A Voluntary Agreement Between Two Parties

A contract is a voluntary agreement between two or more parties, which is legally applicable as a binding legal arrangement. The treaty is a branch of legal law in the areas of jurisdiction of civil tradition. Contract law relates to the rights and obligations arising from the agreements. A contract is entered into when the parties agree that there is an agreement. The formation of a contract usually requires an offer, acceptance, consideration and mutual intention that must be linked. Each contracting party must be able to conclude the contract. Minors, intoxicated persons and people suffering from psychological distress cannot have the capacity to enter into a contract. Some types of contracts may require formalities, for example. B a written reminder. The agency is one of the types of contracts. Empirical studies on voluntary respect are relatively new and are gradually multiplying and fuelling theoretical discussions. Some documents, such as Arora and Cason (1995), examine the selection of companies that participate in voluntary, state-subsidized overcomponation programs, such as 33/50, sponsored by the U.S. Environmental Protection Agency.

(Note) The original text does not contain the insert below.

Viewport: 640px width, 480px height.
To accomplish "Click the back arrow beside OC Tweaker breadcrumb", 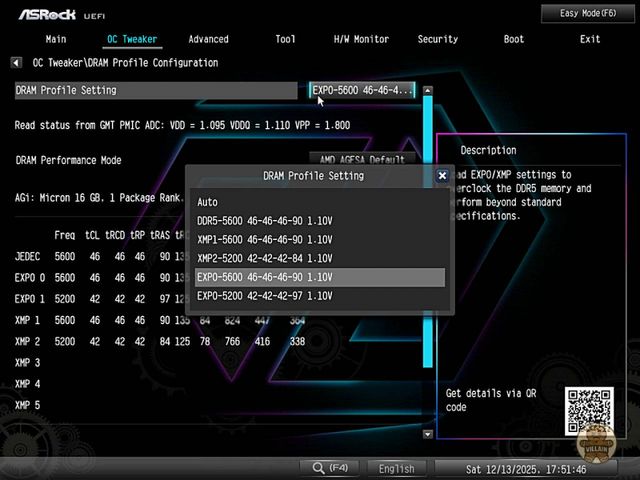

They find that companies that emit high toxic emissions are more likely to participate in this program. They see this result as a sign of hope, as these companies have the greatest potential to reduce emissions. “Agent” is defined in Section 182 of the Act in the following terms section 182: “Agent” and “Principal” defines an agent is a person engaged in doing everything for another, or representing another action in the relationship with his persons. The person for whom such an act occurs or is thus represented is designated as the client. While a person may not be able to confer rights or impose debts on a third party through a contract with another person, he or she may represent another person to bring him or her into legal relations with a third party. Employment for this purpose is referred to as “agency.” The Agency Act is contained in Chapter X (sections 182 to 238 of the Indian Contracts Act of 1872). The agent may be authorized, expressly or implicitly, to perform an act on behalf of the adjudicating entity. Agency in the Act refers to an authority or the ability of a person to establish legal relations between a person who holds the position of chief and third party.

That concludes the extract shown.